**TASK TO COMPLETE**
Check each line of the entries below for the string "target"; copy every line where it appears.

[Start of section]

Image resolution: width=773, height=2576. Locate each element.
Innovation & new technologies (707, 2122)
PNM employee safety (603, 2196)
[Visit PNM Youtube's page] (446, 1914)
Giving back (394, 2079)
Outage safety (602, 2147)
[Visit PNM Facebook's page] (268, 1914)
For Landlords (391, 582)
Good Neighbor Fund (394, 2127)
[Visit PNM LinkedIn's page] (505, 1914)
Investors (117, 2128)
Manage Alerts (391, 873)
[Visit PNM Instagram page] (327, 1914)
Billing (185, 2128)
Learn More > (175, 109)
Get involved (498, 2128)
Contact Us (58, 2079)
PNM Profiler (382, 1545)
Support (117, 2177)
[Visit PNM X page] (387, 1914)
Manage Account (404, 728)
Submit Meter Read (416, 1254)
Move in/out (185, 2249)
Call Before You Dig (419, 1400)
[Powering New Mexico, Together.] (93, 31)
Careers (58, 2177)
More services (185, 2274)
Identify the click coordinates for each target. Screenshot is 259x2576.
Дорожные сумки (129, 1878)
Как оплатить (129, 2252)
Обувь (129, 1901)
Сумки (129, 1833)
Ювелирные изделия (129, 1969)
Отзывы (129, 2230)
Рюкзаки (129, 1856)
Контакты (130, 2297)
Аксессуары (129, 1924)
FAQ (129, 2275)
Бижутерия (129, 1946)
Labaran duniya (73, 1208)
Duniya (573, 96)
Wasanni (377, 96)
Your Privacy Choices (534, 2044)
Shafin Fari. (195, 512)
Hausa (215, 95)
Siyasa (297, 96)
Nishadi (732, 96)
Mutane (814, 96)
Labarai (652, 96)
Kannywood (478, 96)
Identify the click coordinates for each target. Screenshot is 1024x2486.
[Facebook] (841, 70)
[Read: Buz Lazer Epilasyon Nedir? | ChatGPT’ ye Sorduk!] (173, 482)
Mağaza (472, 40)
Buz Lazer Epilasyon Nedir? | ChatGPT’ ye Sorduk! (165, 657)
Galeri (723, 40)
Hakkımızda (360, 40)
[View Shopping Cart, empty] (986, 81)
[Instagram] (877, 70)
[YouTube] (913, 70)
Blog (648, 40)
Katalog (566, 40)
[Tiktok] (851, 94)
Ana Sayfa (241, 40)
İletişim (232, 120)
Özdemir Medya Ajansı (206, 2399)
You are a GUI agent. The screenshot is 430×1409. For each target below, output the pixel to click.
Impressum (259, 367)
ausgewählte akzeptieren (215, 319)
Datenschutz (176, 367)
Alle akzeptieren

[End of section]

**SOLUTION TO THIS EXERCISE**
Identify the click coordinates for each target. Screenshot is 259x2576.
Identify the click coordinates for each target. Screenshot is 1024x2486.
You are a GUI agent. The screenshot is 430×1409. For each target below, output the pixel to click.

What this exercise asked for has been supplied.